* **WHAT IS NEEDED**
Arrange every line of the records below in a Markdown table with the columns "Row" and "Text", numbering the rows in order. Omit blank lines and leave the pictures out of the table.

++++ SOURCE MATERIAL ++++

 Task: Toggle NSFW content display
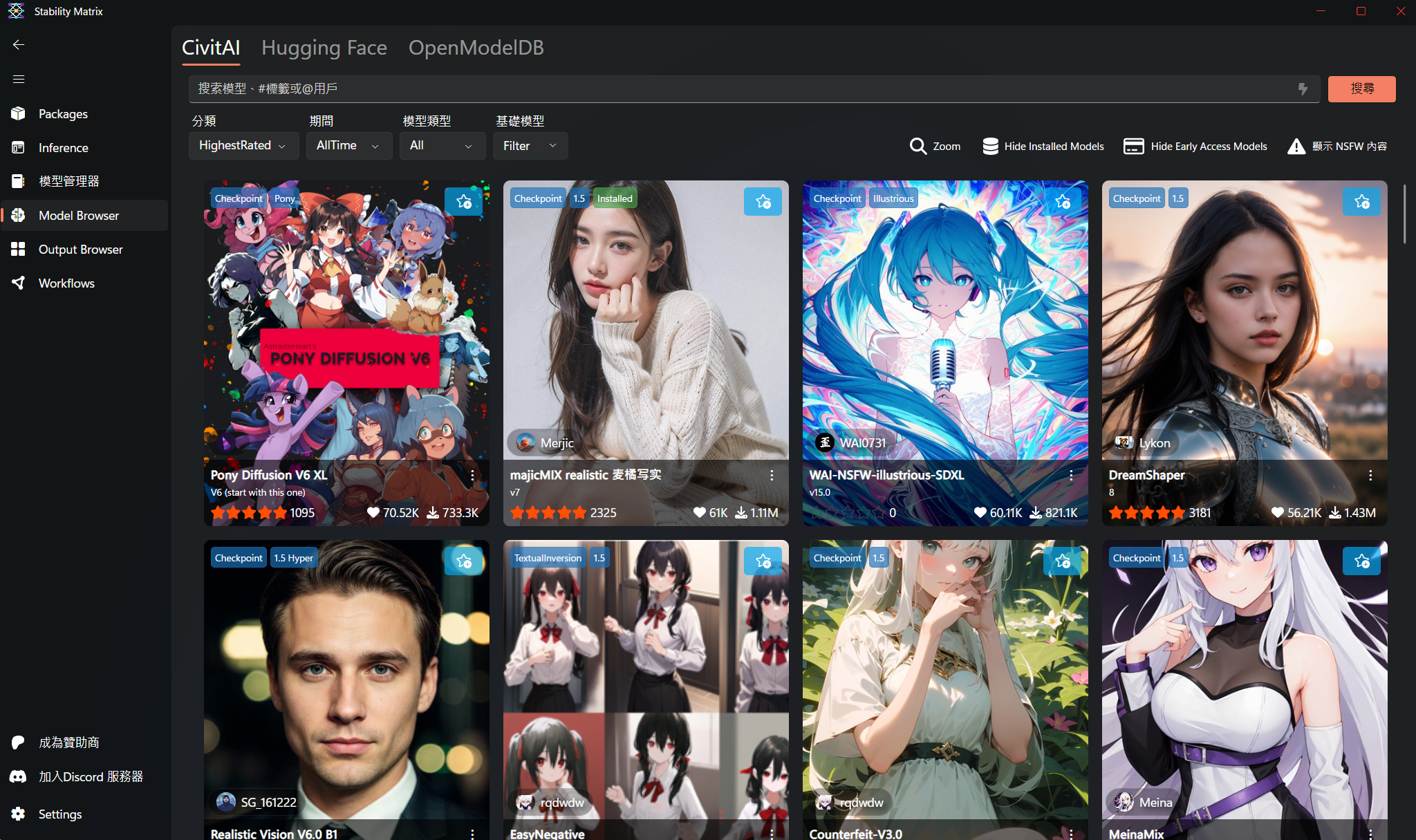pyautogui.click(x=1337, y=147)
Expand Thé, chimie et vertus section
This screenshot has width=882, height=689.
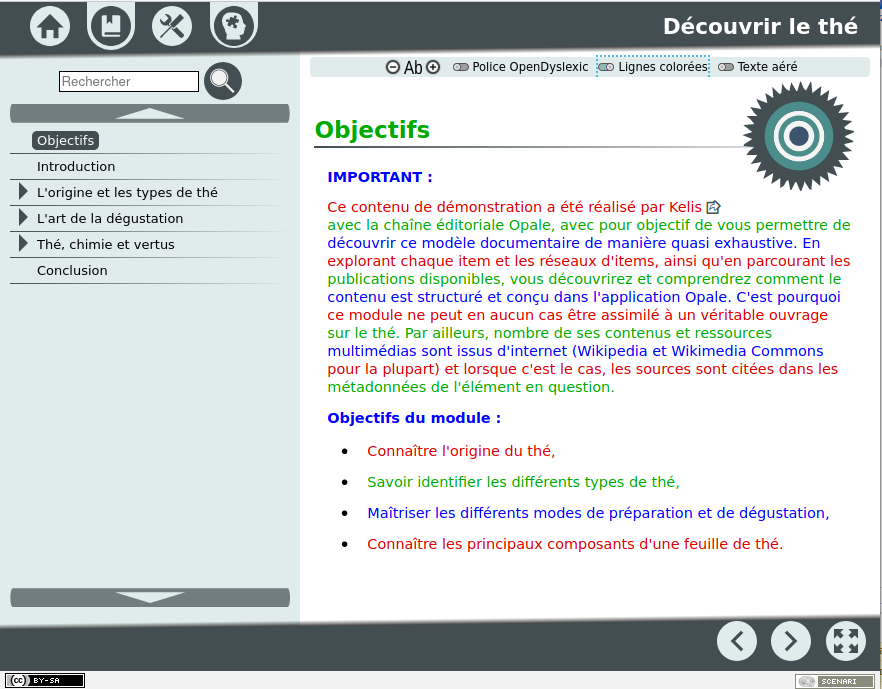pos(22,244)
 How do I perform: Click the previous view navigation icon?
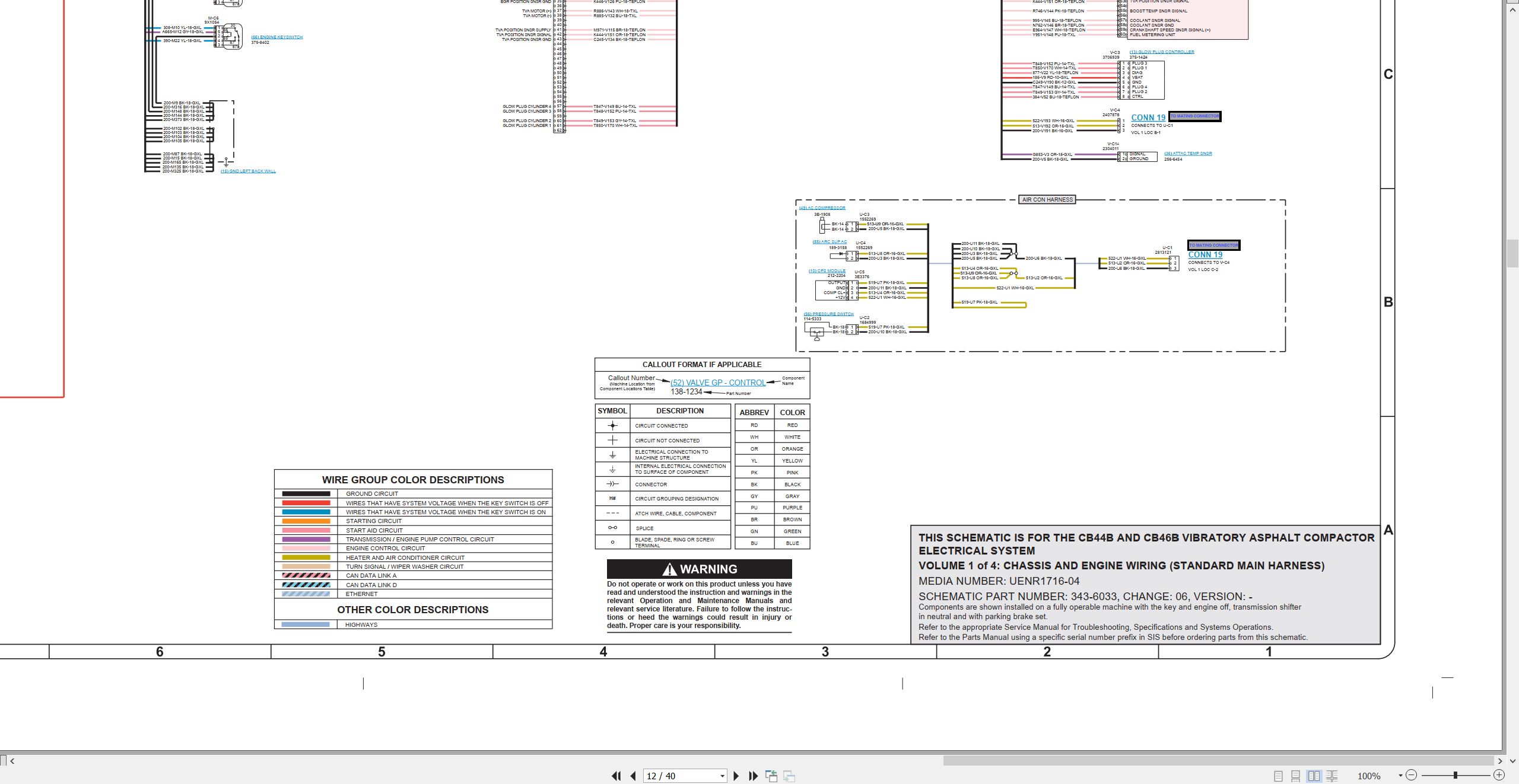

++++

* **TASK RESULT**
| Row | Text |
|---|---|
| 1 |  Task: Toggle NSFW content display |
| 2 | pyautogui.click(x=1337, y=147) |
| 3 | Expand Thé, chimie et vertus section |
| 4 | This screenshot has width=882, height=689. |
| 5 | pos(22,244) |
| 6 |  How do I perform: Click the previous view navigation icon? |